TASK STATEMENT: Write out the records below again, switching each "GUI agent" to "UI agent" and keeping everything else unchanged.

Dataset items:
----------

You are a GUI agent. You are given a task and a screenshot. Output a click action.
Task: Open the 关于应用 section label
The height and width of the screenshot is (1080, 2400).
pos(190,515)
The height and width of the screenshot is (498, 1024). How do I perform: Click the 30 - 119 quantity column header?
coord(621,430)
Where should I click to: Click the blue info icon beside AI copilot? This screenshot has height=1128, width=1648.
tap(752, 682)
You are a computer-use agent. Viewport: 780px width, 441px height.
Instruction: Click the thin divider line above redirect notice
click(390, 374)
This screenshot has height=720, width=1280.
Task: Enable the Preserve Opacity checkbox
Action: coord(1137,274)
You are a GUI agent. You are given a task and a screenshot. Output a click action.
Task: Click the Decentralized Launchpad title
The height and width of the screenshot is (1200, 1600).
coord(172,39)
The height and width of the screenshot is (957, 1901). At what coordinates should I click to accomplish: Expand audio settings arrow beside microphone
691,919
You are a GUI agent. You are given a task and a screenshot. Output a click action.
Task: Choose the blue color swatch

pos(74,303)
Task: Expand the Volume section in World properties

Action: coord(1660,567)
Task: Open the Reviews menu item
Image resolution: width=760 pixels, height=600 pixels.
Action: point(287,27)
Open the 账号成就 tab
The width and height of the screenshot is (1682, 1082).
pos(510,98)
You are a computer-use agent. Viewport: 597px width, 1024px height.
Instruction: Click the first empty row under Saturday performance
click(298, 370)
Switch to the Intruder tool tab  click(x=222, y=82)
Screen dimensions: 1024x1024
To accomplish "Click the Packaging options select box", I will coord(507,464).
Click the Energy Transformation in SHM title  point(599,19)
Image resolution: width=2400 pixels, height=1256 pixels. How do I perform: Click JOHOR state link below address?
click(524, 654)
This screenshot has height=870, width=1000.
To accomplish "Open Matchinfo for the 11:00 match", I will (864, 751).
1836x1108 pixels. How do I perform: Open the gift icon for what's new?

----------

SOLUTION TO THIS TASK:
You are a UI agent. You are given a task and a screenshot. Output a click action.
Task: Open the 关于应用 section label
The height and width of the screenshot is (1080, 2400).
pos(190,515)
The height and width of the screenshot is (498, 1024). How do I perform: Click the 30 - 119 quantity column header?
coord(621,430)
Where should I click to: Click the blue info icon beside AI copilot? This screenshot has height=1128, width=1648.
tap(752, 682)
You are a computer-use agent. Viewport: 780px width, 441px height.
Instruction: Click the thin divider line above redirect notice
click(390, 374)
This screenshot has height=720, width=1280.
Task: Enable the Preserve Opacity checkbox
Action: coord(1137,274)
You are a UI agent. You are given a task and a screenshot. Output a click action.
Task: Click the Decentralized Launchpad title
The height and width of the screenshot is (1200, 1600).
coord(172,39)
The height and width of the screenshot is (957, 1901). At what coordinates should I click to accomplish: Expand audio settings arrow beside microphone
691,919
You are a UI agent. You are given a task and a screenshot. Output a click action.
Task: Choose the blue color swatch

pos(74,303)
Task: Expand the Volume section in World properties

Action: coord(1660,567)
Task: Open the Reviews menu item
Image resolution: width=760 pixels, height=600 pixels.
Action: point(287,27)
Open the 账号成就 tab
The width and height of the screenshot is (1682, 1082).
pos(510,98)
You are a computer-use agent. Viewport: 597px width, 1024px height.
Instruction: Click the first empty row under Saturday performance
click(298, 370)
Switch to the Intruder tool tab  click(x=222, y=82)
Screen dimensions: 1024x1024
To accomplish "Click the Packaging options select box", I will coord(507,464).
Click the Energy Transformation in SHM title  point(599,19)
Image resolution: width=2400 pixels, height=1256 pixels. How do I perform: Click JOHOR state link below address?
click(524, 654)
This screenshot has height=870, width=1000.
To accomplish "Open Matchinfo for the 11:00 match", I will (864, 751).
1836x1108 pixels. How do I perform: Open the gift icon for what's new?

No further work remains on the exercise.